Scottish police demand extra £128m as crime rates soar

Police Scotland officers
Police Scotland officers

Crime rates in Scotland have escalated to record levels and police are taking twice as long to solve them than four years ago, according to a report.

The warnings will be presented by Police Scotland’s Chief Financial Officer on Thursday at a meeting of the Scottish Police Authority in Edinburgh.

It states that the national police force needs £128 million to “buy time” to implement efficiency savings over the next three years that will not involve job losses. The report states bluntly that if budget requirements are not secured “there will be internal and external reputational implications for policing”.

The report states that the average number of days to detect crimes has increased year on year – doubling from 16.43 in 2018-19 to 33.83 in 2022-23 – amid a steady rise in rates of violent crime, fraud and theft.

Comparing crime rates recorded between April and October against the five-year average, the report warns that car thefts and common assaults are at their highest levels.

It states that crimes of robbery and assault with intent to rob were up 22.4 per cent while threats and extortion, driven by an overall increase of online-based crime, have risen by an average of 326 offences each year since 2019.

Fraud offences are up 37.2 per cent against the five-year average and shoplifting offences since the coronavirus pandemic are up 42 per cent.

‘Catastrophic’ cuts to force

The admission undermines boasts by SNP ministers that they have overseen a drop in crime to the lowest levels in decades.

David Kennedy, the general secretary of the Scottish Police Federation, said last month that the reality was that “catastrophic” cuts meant in many cases people have to wait days for a response, and many are no longer reporting crimes to Police Scotland.

The force warned in September that it could be forced to shed 2,000 jobs, close stations and scrap a promise by Humza Yousaf, the First Minister, to give all officers bodycams.
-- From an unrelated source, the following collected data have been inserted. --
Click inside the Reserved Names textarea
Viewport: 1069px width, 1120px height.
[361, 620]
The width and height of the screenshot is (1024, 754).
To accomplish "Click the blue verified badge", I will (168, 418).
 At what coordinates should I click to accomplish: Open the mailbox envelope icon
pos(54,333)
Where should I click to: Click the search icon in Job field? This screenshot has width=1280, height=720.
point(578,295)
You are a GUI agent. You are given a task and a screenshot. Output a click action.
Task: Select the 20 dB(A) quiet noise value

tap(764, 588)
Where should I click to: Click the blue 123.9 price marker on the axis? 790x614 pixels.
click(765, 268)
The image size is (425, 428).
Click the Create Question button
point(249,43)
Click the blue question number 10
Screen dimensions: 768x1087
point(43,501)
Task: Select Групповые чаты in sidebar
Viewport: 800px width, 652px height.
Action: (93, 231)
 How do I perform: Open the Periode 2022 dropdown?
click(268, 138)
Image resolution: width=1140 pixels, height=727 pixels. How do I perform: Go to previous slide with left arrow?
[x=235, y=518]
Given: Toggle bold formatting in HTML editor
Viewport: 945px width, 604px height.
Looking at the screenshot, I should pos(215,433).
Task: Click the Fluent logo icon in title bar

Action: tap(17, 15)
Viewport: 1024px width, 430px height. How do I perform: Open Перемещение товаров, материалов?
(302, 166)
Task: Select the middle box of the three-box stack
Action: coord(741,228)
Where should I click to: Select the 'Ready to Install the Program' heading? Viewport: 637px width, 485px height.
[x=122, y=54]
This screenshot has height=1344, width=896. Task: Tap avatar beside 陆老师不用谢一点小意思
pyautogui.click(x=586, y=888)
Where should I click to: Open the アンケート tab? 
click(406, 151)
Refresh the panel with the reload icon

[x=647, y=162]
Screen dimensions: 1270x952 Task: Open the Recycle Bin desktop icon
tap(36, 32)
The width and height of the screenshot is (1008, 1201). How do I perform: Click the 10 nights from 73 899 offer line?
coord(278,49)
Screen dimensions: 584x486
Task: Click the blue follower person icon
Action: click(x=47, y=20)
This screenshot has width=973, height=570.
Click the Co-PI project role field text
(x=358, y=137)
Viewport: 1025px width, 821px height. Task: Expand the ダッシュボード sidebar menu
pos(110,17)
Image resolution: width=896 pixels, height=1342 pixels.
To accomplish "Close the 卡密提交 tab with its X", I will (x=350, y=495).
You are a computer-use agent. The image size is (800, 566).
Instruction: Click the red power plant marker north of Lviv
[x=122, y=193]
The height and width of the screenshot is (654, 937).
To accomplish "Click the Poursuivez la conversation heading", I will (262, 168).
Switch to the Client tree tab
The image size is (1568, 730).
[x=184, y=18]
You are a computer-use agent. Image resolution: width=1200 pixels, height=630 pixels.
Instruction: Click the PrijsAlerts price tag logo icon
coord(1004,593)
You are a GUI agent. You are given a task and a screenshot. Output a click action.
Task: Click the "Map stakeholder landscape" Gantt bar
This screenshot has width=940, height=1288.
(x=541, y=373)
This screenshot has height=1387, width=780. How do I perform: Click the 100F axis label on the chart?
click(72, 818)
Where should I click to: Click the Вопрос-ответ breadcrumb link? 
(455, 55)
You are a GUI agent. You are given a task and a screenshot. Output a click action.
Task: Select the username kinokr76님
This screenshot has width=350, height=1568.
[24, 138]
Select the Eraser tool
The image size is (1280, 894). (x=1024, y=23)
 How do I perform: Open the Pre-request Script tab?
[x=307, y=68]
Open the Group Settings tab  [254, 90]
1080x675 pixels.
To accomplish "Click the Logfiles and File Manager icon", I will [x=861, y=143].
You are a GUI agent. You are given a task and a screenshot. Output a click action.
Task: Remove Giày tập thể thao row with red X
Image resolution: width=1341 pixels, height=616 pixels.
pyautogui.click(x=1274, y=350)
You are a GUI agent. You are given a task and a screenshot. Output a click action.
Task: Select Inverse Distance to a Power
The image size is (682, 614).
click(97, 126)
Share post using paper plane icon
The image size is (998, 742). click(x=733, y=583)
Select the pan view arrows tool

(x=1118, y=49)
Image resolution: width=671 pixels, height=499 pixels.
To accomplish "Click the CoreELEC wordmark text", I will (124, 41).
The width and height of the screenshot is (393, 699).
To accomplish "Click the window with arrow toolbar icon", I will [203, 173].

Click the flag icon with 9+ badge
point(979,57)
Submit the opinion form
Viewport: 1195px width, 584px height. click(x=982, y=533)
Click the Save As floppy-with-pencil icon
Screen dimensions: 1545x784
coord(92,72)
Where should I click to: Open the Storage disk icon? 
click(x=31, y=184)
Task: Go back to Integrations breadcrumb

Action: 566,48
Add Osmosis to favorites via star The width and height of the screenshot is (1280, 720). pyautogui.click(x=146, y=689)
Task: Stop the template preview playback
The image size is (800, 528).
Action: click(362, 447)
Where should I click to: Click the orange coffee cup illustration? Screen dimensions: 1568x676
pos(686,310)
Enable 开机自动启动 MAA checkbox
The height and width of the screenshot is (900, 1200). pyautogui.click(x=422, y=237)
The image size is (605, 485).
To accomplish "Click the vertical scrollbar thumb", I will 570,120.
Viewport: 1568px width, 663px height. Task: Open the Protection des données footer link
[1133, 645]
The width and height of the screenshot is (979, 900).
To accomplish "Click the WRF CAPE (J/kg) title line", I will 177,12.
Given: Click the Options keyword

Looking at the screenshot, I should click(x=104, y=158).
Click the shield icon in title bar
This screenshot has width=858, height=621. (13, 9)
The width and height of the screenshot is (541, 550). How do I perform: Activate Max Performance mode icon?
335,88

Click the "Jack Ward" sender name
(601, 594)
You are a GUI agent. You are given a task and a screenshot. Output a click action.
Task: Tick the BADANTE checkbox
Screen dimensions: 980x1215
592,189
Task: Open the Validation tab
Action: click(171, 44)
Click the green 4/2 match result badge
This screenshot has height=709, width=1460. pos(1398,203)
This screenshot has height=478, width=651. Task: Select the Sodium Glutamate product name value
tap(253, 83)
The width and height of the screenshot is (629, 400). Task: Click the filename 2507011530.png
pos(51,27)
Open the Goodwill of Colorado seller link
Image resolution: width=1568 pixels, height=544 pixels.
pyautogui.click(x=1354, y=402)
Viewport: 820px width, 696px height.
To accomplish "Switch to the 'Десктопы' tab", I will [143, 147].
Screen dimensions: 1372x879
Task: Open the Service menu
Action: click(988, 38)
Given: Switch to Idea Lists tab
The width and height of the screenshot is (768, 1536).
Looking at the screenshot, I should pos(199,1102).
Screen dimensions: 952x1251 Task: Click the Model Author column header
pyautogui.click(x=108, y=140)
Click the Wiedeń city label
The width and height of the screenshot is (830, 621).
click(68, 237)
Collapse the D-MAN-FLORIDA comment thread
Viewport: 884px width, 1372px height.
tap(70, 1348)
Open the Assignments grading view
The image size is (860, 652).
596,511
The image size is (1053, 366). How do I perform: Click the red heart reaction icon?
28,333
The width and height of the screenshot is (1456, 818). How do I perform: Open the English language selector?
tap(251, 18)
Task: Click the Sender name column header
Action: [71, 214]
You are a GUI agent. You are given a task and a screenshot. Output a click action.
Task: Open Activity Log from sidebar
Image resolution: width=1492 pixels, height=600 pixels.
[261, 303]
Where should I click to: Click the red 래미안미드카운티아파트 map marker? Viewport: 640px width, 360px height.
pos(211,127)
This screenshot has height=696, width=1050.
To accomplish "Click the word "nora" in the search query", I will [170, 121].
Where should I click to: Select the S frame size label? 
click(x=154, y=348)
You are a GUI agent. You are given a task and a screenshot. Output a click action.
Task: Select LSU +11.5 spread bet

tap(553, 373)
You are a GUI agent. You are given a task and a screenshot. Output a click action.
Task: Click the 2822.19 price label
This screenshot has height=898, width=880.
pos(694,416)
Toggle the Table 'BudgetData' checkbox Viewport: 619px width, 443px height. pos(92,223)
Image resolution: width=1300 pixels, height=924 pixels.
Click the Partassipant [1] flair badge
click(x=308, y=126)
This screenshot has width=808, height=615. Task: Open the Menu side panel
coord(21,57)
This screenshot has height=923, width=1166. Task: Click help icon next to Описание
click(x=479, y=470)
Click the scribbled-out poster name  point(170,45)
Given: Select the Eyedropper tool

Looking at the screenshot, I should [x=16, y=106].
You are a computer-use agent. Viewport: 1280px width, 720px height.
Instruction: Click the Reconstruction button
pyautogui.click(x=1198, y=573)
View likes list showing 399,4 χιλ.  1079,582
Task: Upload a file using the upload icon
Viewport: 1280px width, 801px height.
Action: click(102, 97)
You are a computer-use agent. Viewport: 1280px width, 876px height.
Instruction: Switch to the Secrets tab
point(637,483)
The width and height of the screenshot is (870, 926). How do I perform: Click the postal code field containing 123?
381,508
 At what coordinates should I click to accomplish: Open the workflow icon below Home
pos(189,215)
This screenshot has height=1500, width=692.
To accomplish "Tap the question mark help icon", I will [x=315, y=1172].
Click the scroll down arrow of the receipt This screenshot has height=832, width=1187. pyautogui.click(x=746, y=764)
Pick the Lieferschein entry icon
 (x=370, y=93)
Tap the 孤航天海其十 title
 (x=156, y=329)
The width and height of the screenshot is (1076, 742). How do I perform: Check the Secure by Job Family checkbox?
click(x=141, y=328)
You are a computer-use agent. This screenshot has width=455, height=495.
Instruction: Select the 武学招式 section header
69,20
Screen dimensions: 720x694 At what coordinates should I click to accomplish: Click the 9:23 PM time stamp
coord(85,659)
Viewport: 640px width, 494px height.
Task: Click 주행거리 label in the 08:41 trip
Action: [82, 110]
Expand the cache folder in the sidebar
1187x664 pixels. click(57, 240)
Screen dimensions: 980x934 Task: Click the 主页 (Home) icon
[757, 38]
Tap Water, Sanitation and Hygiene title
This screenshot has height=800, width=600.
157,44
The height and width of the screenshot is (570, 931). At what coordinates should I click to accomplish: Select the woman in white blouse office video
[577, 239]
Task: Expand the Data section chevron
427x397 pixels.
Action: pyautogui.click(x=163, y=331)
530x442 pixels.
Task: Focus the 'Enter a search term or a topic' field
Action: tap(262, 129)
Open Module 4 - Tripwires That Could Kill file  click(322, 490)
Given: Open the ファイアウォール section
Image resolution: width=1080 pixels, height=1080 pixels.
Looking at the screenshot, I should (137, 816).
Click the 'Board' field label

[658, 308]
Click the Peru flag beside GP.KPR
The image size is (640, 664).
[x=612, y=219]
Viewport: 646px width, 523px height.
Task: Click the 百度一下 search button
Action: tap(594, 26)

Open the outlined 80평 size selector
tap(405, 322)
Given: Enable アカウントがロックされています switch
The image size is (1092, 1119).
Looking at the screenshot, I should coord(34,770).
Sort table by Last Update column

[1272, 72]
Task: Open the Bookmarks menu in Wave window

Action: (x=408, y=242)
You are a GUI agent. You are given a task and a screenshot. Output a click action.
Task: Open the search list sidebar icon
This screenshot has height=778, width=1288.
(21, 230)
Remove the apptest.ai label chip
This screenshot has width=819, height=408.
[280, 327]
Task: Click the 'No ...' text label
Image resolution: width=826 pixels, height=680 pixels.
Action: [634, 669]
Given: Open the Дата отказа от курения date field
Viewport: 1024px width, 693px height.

Senior officers told MSPs it will have to cut 600 officers and 200 staff by April next year if it is given a flat-cash budget settlement, with compulsory redundancies on the cards. The job losses would surge to 2,070 over the next four years.

The latest report states that the creation of a single national police service in April 2013 has saved public finances £2 billion by removing over £200 million from the annual cost base compared to legacy arrangements.

Amid ongoing pressure from the Scottish Government for efficiency savings across the public sector, the report warns that “it is not possible for policing to deliver substantial savings for a second time through efficiency alone”.

An extra £128 million in funding is needed over the next three years to help the single force to “reshape and resize”, adding that this should be seen as a “spend-to-save proposal” as the investment would enable policing to move into the next phase of reform and continue to contribute to the redesign of the wider criminal justice sector.

It warns that without the additional funding, “further workforce reductions will be necessary”.